Stored data entries
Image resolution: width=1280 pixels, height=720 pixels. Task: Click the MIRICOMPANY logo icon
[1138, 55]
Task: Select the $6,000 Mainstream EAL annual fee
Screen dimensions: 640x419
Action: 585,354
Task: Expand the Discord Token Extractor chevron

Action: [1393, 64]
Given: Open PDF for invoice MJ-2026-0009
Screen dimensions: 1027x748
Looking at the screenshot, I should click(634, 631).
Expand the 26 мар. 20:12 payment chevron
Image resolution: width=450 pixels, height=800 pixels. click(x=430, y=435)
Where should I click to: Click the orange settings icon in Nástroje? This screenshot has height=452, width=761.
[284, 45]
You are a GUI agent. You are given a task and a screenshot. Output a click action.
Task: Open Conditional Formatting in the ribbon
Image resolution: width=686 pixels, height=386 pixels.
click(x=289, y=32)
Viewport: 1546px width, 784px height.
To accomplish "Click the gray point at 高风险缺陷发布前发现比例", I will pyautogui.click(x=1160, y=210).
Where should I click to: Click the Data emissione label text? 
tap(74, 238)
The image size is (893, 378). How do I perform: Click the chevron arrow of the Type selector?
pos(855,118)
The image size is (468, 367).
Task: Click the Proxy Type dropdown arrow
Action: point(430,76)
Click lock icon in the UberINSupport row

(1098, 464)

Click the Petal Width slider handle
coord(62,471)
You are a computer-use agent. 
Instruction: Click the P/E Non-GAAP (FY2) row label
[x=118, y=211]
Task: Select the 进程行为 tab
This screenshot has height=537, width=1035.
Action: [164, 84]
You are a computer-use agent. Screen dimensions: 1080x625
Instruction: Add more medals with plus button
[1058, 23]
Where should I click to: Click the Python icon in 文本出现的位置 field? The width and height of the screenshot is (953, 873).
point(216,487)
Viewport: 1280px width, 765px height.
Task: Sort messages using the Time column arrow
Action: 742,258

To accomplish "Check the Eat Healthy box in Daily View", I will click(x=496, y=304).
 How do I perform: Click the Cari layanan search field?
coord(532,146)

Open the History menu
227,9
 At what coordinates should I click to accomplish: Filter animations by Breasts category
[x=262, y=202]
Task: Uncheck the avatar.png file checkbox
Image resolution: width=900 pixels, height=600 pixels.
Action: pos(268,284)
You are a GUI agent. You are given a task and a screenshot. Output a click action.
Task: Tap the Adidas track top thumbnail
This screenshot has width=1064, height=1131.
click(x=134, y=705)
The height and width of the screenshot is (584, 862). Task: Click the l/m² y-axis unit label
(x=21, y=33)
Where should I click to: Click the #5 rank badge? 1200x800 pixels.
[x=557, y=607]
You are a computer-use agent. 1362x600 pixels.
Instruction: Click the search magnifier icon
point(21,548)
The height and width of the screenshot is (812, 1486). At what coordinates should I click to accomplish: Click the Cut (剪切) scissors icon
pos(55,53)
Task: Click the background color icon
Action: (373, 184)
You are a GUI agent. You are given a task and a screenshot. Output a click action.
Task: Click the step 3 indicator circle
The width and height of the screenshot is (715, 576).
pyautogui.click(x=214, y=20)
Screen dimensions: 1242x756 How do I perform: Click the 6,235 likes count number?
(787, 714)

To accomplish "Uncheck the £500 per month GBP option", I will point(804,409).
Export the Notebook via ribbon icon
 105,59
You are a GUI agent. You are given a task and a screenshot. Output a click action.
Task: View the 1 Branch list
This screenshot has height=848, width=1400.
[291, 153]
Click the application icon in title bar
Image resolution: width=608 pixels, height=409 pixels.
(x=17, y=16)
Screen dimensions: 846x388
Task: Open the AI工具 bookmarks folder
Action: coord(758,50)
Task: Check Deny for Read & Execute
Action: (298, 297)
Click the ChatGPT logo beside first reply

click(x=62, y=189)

Task details.
Write out every record verbatim.

Expected answer.
Image resolution: width=1280 pixels, height=720 pixels. Task: Click the MIRICOMPANY logo icon
[1138, 55]
Task: Select the $6,000 Mainstream EAL annual fee
Screen dimensions: 640x419
Action: 585,354
Task: Expand the Discord Token Extractor chevron

Action: [1393, 64]
Given: Open PDF for invoice MJ-2026-0009
Screen dimensions: 1027x748
Looking at the screenshot, I should click(634, 631).
Expand the 26 мар. 20:12 payment chevron
Image resolution: width=450 pixels, height=800 pixels. click(x=430, y=435)
Where should I click to: Click the orange settings icon in Nástroje? This screenshot has height=452, width=761.
[284, 45]
You are a GUI agent. You are given a task and a screenshot. Output a click action.
Task: Open Conditional Formatting in the ribbon
Image resolution: width=686 pixels, height=386 pixels.
click(x=289, y=32)
Viewport: 1546px width, 784px height.
To accomplish "Click the gray point at 高风险缺陷发布前发现比例", I will pyautogui.click(x=1160, y=210).
Where should I click to: Click the Data emissione label text? 
tap(74, 238)
The image size is (893, 378). How do I perform: Click the chevron arrow of the Type selector?
pos(855,118)
The image size is (468, 367).
Task: Click the Proxy Type dropdown arrow
Action: point(430,76)
Click lock icon in the UberINSupport row

(1098, 464)

Click the Petal Width slider handle
coord(62,471)
You are a computer-use agent. 
Instruction: Click the P/E Non-GAAP (FY2) row label
[x=118, y=211]
Task: Select the 进程行为 tab
This screenshot has height=537, width=1035.
Action: [164, 84]
You are a computer-use agent. Screen dimensions: 1080x625
Instruction: Add more medals with plus button
[1058, 23]
Where should I click to: Click the Python icon in 文本出现的位置 field? The width and height of the screenshot is (953, 873).
point(216,487)
Viewport: 1280px width, 765px height.
Task: Sort messages using the Time column arrow
Action: 742,258

To accomplish "Check the Eat Healthy box in Daily View", I will click(x=496, y=304).
 How do I perform: Click the Cari layanan search field?
coord(532,146)

Open the History menu
227,9
 At what coordinates should I click to accomplish: Filter animations by Breasts category
[x=262, y=202]
Task: Uncheck the avatar.png file checkbox
Image resolution: width=900 pixels, height=600 pixels.
Action: pos(268,284)
You are a GUI agent. You are given a task and a screenshot. Output a click action.
Task: Tap the Adidas track top thumbnail
This screenshot has width=1064, height=1131.
click(x=134, y=705)
The height and width of the screenshot is (584, 862). Task: Click the l/m² y-axis unit label
(x=21, y=33)
Where should I click to: Click the #5 rank badge? 1200x800 pixels.
[x=557, y=607]
You are a computer-use agent. 1362x600 pixels.
Instruction: Click the search magnifier icon
point(21,548)
The height and width of the screenshot is (812, 1486). At what coordinates should I click to accomplish: Click the Cut (剪切) scissors icon
pos(55,53)
Task: Click the background color icon
Action: (373, 184)
You are a GUI agent. You are given a task and a screenshot. Output a click action.
Task: Click the step 3 indicator circle
The width and height of the screenshot is (715, 576).
pyautogui.click(x=214, y=20)
Screen dimensions: 1242x756 How do I perform: Click the 6,235 likes count number?
(787, 714)

To accomplish "Uncheck the £500 per month GBP option", I will point(804,409).
Export the Notebook via ribbon icon
 105,59
You are a GUI agent. You are given a task and a screenshot. Output a click action.
Task: View the 1 Branch list
This screenshot has height=848, width=1400.
[291, 153]
Click the application icon in title bar
Image resolution: width=608 pixels, height=409 pixels.
(x=17, y=16)
Screen dimensions: 846x388
Task: Open the AI工具 bookmarks folder
Action: coord(758,50)
Task: Check Deny for Read & Execute
Action: (298, 297)
Click the ChatGPT logo beside first reply

click(x=62, y=189)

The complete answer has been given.